8) assegnazione al socio privato delle attività necessarie all’esecuzione del rapporto contrattuale, suscettibili di rendere utilità economiche, a salvaguardia dei dettami della concorrenza: tale garanzia si ottiene, per l’appunto, solo se il capitale pubblico interviene e si movimenta senza sottrarre all’imprenditoria privata le utilità che questa avrebbe potuto trarre da un affidamento d’appalto tradizionalmente inteso;

9) configurazione di agevoli meccanismi sostitutivi/espulsivi del socio industriale inottemperante.
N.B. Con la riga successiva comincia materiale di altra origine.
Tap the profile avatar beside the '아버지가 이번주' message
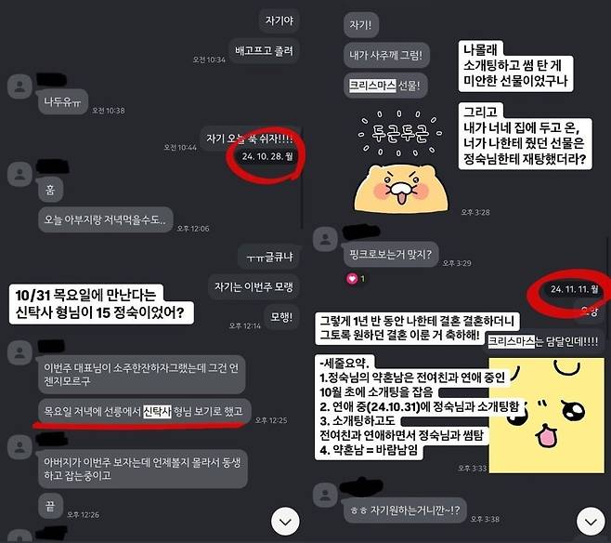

Di conseguenza, quali inevitabili corollari degli assetti appena delineati:

a) le società miste cosiddette aperte, ovverosia costituite per finalità indifferenziate, non si prestano all’affidamento diretto di servizi pubblici locali, non riuscendo ad agganciare la “deroga” di cui si è disquisito;

b) risultano inutilmente apprese le partecipazioni azionarie “posteriori” in società miste, precedentemente costituite per la gestione di servizi pubblici locali, qualora detta apprensione avvenga al di fuori del sacro perimetro competitivo eretto dagli ordinamenti statuale e comunitario e modellato dalla giurisprudenza sia nazionale sia comunitaria. E questo vale sia per gli enti pubblici (ad esempio, il comune che si insinui in società mista extra territoriale) sia per gli operatori economici (è ricorrente il caso dell’imprenditore – speculatore, che fiuti l’affare avvalendosi di mere logiche di circuitazione delle azioni)[1].

 

Roberto Maria Carbonara, segretario comunale

 


[1] Il presente contributo è ispirato da: Tar Lombardia Milano, sezione quarta, sentenza n. 2120 del 29 luglio 2014; Consiglio di Stato, sezione quinta, sentenze nn. 2348 del 20 aprile 2012, 7533 del 15 ottobre 2010, 7214 del 30 settembre 2010, 5214 del 4 agosto 2010 e 824 del 13 febbraio 2009; Tar Liguria, sezione seconda, sentenza n. 111 del 18 gennaio 2012; Deliberazione Avcp n. 9 del 26 gennaio 2011; Parere Avcp sulla normativa del 19 maggio 2011, rif. AG 3/2011; Corte di Giustizia UE, causa C-196/08, sentenza del 15 ottobre 2009; Tar Puglia Bari, sezione prima, sentenza n. 1525 del 12 maggio 2009; Consiglio di Stato, sezione sesta, sentenza n. 4603 del 23 settembre 2008 … Senza dimenticare la relazione didattica di Eugenio Mele “Società Miste Pubblico – Privato. La scelta del socio privato”.